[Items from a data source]

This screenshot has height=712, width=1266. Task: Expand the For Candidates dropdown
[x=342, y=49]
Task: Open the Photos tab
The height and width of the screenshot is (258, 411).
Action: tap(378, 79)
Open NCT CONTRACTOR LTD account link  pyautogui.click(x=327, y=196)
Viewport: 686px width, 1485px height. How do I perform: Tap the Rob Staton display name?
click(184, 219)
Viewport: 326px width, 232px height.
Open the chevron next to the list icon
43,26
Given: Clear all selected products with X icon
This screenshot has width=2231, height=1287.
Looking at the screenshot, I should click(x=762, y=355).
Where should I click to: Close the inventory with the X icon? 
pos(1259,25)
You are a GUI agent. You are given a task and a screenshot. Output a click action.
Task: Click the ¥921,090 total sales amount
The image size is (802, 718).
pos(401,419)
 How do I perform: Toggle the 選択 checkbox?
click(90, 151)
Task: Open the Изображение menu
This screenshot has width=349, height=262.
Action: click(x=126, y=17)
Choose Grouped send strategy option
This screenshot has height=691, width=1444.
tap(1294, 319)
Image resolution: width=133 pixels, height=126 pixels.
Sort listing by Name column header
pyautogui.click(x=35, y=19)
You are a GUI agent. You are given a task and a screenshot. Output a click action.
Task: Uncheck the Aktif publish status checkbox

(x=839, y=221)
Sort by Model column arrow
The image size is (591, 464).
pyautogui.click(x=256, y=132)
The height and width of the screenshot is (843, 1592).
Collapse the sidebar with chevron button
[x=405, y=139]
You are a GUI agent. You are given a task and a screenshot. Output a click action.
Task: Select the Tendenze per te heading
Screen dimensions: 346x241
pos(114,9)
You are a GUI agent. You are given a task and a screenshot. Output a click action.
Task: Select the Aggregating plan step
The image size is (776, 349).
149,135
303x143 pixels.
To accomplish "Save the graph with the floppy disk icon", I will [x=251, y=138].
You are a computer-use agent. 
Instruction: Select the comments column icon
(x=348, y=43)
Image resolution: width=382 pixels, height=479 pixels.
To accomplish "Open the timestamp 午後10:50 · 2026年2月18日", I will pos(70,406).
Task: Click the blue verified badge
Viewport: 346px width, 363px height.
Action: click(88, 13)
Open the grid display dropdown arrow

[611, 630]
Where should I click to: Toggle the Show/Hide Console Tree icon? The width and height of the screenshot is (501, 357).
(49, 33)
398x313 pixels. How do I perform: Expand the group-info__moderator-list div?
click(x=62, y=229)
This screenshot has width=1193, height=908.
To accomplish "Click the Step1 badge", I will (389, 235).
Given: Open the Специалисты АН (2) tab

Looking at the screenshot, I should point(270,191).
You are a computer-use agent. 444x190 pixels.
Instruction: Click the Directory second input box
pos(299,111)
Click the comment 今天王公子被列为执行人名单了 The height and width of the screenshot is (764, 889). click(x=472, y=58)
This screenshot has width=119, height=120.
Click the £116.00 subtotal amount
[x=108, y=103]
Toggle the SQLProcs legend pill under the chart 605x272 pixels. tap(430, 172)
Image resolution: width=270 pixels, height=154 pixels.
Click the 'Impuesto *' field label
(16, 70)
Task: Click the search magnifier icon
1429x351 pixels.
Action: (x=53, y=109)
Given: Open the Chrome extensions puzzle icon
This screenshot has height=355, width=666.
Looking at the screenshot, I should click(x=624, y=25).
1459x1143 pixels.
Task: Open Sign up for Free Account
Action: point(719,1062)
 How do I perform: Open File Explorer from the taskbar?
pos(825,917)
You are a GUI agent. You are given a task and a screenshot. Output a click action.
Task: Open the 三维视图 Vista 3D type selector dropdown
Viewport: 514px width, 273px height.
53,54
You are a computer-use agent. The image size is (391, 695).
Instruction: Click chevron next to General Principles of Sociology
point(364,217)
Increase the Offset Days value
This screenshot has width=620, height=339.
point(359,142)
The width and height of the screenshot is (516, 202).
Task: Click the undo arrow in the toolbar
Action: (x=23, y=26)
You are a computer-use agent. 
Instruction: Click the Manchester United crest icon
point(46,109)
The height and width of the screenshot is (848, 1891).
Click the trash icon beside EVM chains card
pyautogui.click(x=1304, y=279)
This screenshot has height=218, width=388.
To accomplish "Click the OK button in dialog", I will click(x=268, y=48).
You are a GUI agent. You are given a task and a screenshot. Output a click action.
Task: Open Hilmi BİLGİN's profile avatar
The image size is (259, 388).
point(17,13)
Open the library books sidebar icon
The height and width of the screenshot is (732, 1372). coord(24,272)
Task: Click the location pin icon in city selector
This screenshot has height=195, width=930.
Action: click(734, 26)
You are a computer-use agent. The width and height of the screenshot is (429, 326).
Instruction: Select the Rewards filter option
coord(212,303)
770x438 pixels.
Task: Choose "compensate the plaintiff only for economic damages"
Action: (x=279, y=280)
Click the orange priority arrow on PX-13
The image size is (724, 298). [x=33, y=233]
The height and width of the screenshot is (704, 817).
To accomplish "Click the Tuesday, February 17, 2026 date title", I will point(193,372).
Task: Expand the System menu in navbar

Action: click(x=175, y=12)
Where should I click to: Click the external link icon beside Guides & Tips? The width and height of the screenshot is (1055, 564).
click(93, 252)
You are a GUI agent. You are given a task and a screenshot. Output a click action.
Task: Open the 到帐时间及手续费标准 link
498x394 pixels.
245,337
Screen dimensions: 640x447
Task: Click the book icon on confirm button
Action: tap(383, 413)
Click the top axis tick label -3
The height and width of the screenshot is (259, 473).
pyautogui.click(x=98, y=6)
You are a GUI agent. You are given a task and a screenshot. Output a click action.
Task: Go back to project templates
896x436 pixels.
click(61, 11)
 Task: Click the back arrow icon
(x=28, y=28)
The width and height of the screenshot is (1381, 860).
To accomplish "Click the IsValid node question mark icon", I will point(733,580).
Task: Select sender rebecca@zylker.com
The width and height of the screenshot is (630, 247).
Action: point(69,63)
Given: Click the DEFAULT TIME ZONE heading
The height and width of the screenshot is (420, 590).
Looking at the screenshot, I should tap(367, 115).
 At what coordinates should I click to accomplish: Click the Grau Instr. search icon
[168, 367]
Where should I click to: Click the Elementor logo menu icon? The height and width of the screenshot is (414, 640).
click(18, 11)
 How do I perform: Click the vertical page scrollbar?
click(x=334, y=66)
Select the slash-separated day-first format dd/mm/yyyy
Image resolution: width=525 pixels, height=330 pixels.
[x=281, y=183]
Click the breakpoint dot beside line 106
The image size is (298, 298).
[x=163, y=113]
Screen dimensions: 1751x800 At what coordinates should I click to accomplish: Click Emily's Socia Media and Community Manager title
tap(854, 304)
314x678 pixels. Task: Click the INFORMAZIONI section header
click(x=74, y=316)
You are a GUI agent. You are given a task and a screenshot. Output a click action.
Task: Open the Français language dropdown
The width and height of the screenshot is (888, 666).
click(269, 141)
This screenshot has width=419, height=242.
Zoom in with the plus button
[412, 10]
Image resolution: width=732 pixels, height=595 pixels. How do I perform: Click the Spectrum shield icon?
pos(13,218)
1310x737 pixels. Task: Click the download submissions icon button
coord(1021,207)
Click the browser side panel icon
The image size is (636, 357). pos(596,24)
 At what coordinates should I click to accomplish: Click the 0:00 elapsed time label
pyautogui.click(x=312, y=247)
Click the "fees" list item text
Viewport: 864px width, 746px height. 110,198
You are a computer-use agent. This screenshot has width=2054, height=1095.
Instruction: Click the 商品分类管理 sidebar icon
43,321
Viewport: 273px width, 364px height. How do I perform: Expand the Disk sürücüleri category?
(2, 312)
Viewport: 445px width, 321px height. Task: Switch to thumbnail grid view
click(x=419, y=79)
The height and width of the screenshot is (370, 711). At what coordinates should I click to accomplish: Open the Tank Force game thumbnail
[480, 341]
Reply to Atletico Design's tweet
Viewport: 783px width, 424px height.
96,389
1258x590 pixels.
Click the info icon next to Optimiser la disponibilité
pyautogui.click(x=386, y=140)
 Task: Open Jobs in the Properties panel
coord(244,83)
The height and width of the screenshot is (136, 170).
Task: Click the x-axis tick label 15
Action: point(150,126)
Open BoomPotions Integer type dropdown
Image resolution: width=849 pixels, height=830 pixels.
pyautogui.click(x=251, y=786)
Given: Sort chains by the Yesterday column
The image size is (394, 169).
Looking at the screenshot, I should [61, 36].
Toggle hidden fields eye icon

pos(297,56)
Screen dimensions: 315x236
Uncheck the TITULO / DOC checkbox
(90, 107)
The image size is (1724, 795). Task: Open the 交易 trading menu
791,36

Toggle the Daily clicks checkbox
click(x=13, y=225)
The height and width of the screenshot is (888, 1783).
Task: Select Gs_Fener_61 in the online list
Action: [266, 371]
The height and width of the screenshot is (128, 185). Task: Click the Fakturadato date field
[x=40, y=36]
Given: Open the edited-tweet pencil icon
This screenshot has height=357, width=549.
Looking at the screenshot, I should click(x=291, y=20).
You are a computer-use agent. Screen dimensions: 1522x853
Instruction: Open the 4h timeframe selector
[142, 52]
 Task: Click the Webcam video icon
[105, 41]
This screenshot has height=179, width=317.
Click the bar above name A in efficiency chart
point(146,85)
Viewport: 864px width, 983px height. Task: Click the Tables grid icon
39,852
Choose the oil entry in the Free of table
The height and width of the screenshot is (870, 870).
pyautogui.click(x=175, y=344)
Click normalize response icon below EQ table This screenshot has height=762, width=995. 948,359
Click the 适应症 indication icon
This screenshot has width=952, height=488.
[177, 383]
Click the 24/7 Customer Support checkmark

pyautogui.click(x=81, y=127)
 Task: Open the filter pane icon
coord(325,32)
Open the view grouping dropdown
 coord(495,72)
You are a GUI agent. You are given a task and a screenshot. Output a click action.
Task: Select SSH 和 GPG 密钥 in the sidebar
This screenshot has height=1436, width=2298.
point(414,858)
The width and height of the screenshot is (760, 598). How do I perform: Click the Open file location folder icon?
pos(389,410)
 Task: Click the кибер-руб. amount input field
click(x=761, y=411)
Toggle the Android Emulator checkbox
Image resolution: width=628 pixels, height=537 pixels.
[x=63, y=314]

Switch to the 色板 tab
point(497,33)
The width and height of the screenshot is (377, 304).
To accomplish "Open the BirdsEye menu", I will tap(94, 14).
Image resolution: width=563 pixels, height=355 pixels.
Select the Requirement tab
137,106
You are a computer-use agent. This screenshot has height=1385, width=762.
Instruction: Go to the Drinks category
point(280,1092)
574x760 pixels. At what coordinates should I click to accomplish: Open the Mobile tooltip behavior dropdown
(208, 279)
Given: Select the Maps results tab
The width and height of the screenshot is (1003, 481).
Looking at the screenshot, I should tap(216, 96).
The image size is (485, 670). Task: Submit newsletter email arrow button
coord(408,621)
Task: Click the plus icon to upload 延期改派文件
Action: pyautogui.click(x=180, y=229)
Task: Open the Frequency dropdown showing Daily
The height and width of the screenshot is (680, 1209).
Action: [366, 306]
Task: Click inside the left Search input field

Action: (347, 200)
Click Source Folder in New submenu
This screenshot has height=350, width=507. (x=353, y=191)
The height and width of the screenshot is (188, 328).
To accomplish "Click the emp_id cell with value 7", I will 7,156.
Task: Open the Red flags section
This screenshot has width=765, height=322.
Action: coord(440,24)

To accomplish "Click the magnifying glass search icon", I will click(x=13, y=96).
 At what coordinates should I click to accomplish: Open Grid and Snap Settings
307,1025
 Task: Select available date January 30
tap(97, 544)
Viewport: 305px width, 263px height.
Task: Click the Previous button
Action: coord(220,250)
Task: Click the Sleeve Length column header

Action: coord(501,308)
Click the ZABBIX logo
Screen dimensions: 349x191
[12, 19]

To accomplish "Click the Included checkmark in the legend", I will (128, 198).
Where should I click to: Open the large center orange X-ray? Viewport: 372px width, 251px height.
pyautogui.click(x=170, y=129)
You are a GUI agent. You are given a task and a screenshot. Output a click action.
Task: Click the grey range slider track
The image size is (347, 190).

Given task -
In the records starting at the line containing "The width and height of the screenshot is (760, 598)." and ending at the line containing "I will 7,156.", substitute "combo box" for "dropdown" and reproduce those lines with nothing else changed.

Response -
The width and height of the screenshot is (760, 598). How do I perform: Click the Open file location folder icon?
pos(389,410)
 Task: Click the кибер-руб. amount input field
click(x=761, y=411)
Toggle the Android Emulator checkbox
Image resolution: width=628 pixels, height=537 pixels.
[x=63, y=314]

Switch to the 色板 tab
point(497,33)
The width and height of the screenshot is (377, 304).
To accomplish "Open the BirdsEye menu", I will tap(94, 14).
Image resolution: width=563 pixels, height=355 pixels.
Select the Requirement tab
137,106
You are a computer-use agent. This screenshot has height=1385, width=762.
Instruction: Go to the Drinks category
point(280,1092)
574x760 pixels. At what coordinates should I click to accomplish: Open the Mobile tooltip behavior combo box
(208, 279)
Given: Select the Maps results tab
The width and height of the screenshot is (1003, 481).
Looking at the screenshot, I should tap(216, 96).
The image size is (485, 670). Task: Submit newsletter email arrow button
coord(408,621)
Task: Click the plus icon to upload 延期改派文件
Action: pyautogui.click(x=180, y=229)
Task: Open the Frequency combo box showing Daily
The height and width of the screenshot is (680, 1209).
Action: [366, 306]
Task: Click inside the left Search input field

Action: (347, 200)
Click Source Folder in New submenu
This screenshot has height=350, width=507. (x=353, y=191)
The height and width of the screenshot is (188, 328).
To accomplish "Click the emp_id cell with value 7", I will 7,156.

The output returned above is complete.